● Metin parçası:
»»
29 Eylül 2024 Pazar

Güler: Kadınlar saldırılara karşı sesini yükseltmeli

Maxmur İştar Meclisi Koordinasyon üyesi Songül Güler Maxmur'a dönük saldırıların Kürt halkına yönelik imha saldırılarından, işgal planlarından bağımsız olmadığını söyledi. Saldırılara karşı örgütlü mücadeleyi büyütmek gerektiğini belirten Güler, "Halklar ulus devlete karşı birleşir, bir araya gelirse, güçlenirse; yenebilir, alt edebilir. Kadınlar şunun farkında olmalıdır: Güçlenirsek, örgütlenirsek var olacağız."

İşgalci Türk devleti tarafından Maxmur Kampında 10 Eylül günü Barış Anneleri Kurumu hedef alınmış, üç kadın yaralanmıştı. Yaralanan kadınlar hastanede tedavi altına alındı. Maxmur halkı işgalci Türk devletinin saldırısını, tepki vermeyen merkezi Irak hükümetini ve KDP'yi protesto için tepki yürüyüşleri düzenledi.

Maxmur İŞTAR Meclisi Koordinasyon üyesi Songül Güler, Ankara-Bağdat arasında yapılan "Güvenlik Mutabakatı"yla birlikte Güney Kürdistan'da yurtsever halka, devrimcilere dönük artan saldırıları ETHA'ya değerlendirdi.

Birleşmiş Milletler'in (BM) talebi üzerine Irak Göçmenler Bürosundan bir heyetin kampa geldiği sırada saldırının gerçekleştiğini hatırlatan Güler, saldırı sonrası halkın öfkeli olduğunu söyledi. Güler şunları belirtti: "Halk bu durumdan son derece rahatsız. Açıklamamızda işgalci Türk devletinin neden sivil bir kampı hedef aldığını sorduk. Çocuk, yaşlı, kadın demeden saldırdığına ilişkin değerlendirmeler yapıldı. Hala bir açıklama yapılmış değil."

Saldırıdan kısa bir süre sonra Irak hükümetine bağlı yeni bir heyetin kampa geldiğini söyleyen Güler, "Olay yerinde inceleme yaptı. Ve şu ana kadar da ne Irak devleti ne Güney Kürdistan Federal hükümeti tarafından herhangi bir açıklama, kınama yapılmadı."

'MAXMUR'A DÖNÜK SALDIRILAR ANKARA-BAĞDAT ANLAŞMALARININ SONUCU'
Songül Güler, saldırı ve tehditlerin devam ettiğine dikkat çekerek röportajın yapıldığı saatlerde dahi işgalci Türk devletine ait dronun kamp üzerinde gezdiğini söyledi. Türkiye-Irak arasındaki diplomatik ilişkilere dikkat çeken Güler, Erdoğan'ın Irak ziyaretini ve yapılan anlaşmaları hatırlattı. Saldırıların da yapılan anlaşmalarla ilişkili olduğunu kaydetti. Güler şunları söyledi: "O dönem 27 maddelik anlaşma imzalandı. Bunu da 'Kalkınma Yolu Projesi' olarak adlandırdılar. Planı uygulamak için de güvenlik sorunu olduğunu vb belirttiler. Son olarak da 15 Ağustos'ta üç madde üzerinde anlaşmaya vardılar. Bu maddelerin içerisinde Şengal, Maxmur Kampı ve Süleymaniye hattını 'PKK'nin örgütlendiği' buraların 'temizlenmesi gerektiği' üzerinde mutabakata varıldı. Saldırıların Erdoğan'ın Irak'la ortak kararının sonucu olduğunu düşünüyoruz."
««
● Sağlanan veriler:
»»
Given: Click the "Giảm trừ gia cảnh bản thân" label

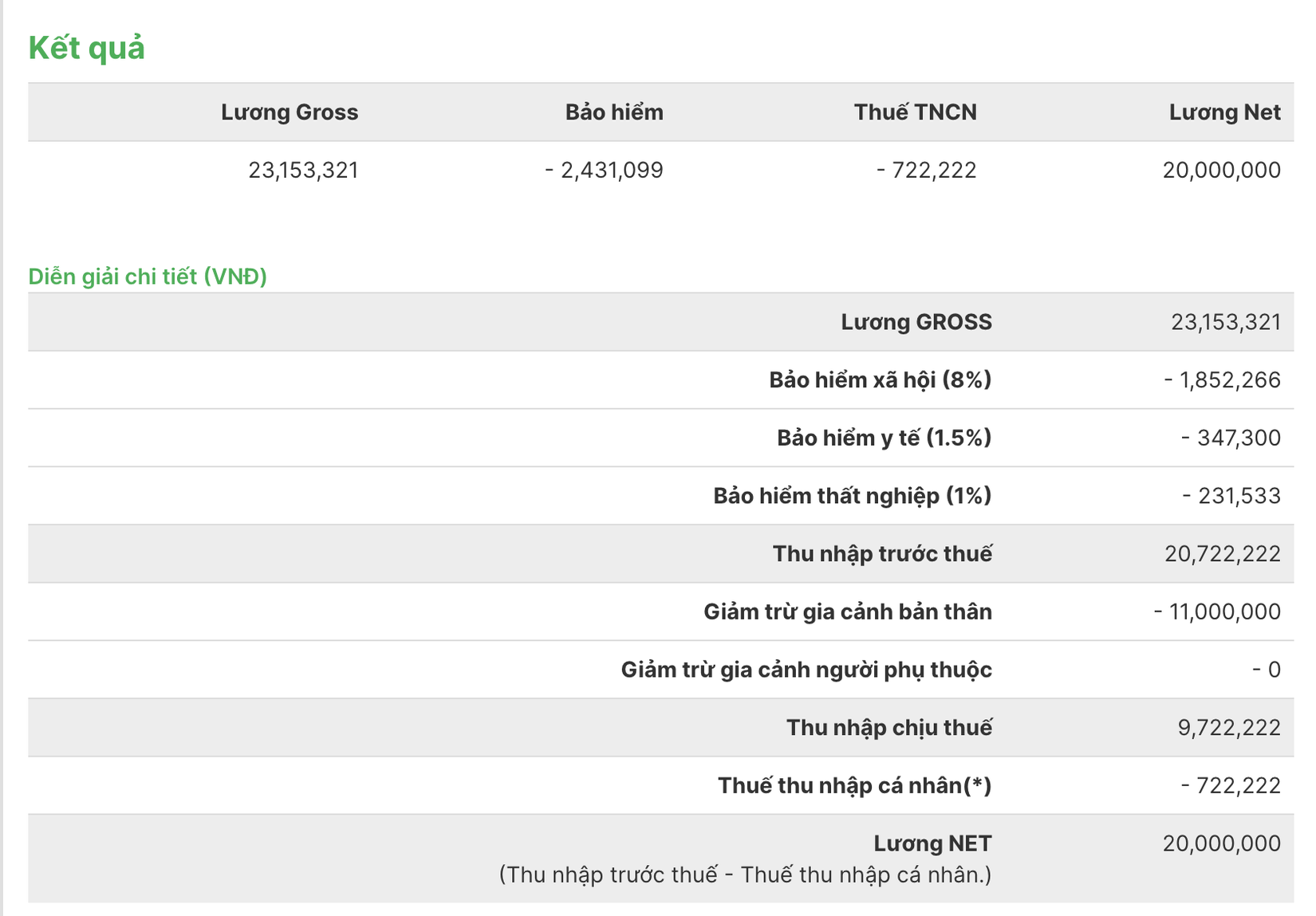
««
● Görevin amacı:
Maxmur Kampı'na yönelik saldırıyla ilgili haberi, son cümlesinden sonra gelecek şekilde sürdürün.

● Görevin cevabı:
'KDP İŞGAL PLANLARINA ORTAK OLUYOR'
Türkiye'nin Arap Birliği ülkeleriyle olan diplomasi trafiklerinin yoğunlaştığına dikkat çeken Songül Güler, "Üçüncü dünya savaşının yaşandığı dönemde Ortadoğu savaşa sürükleniyor ve Türkiye de pay kapma derdinde" yorumunu yaptı. Türkiye'nin Kürdistan'ın Rojava ve Güney Kürdistan'a dair işgal planlarının da bununla bağı olduğunu vurgulayan Güler, Irak'ın güvenliği vb iddialarıyla manipülasyon yaratıldığını belirtti. Güler, Güney Kürdistan işgalinin de son dönem politikası olmadığını söyledi ve devam etti: "Referandumdan sonra kirli pazarlıklar yürütüldü. 36. paralel dediğimiz bölge; Maxmur, Şengal, Kerkük, Musul… Irak, referandumu gerekçe göstererek bunları tekrardan KDP'nin elinden aldı, hakimiyet kurdu."

Erdoğan'ın, KDP eliyle özellikle de Mesut Barzani'nin yaptığı ittifaklarla, Güney Kürdistan'da -sözde güvenlik gerekçesi ve Irak'ın bölünmemesi için- işgale başladığını söyleyen Güler, "2017'den bu yana Türkiye askerini, ekonomik alanda iş insanlarını yerleştirme, şirketler kurma, diplomasi görüşmelerini güçlendirme, kendi istihbarat kurumlarını özellikle Hewlêr gibi yerlere yerleştirme çalışmaları yürütmüştür. Güney Kürdistan, fiili olarak işgal edilmiş durumda. KDP-Türkiye iş birliğiyle hem MSA'da hem de Şengal, Maxmur ve Süleymaniye'ye yönelik hava saldırılarıyla yok etme savaşı sürdürüyor" dedi.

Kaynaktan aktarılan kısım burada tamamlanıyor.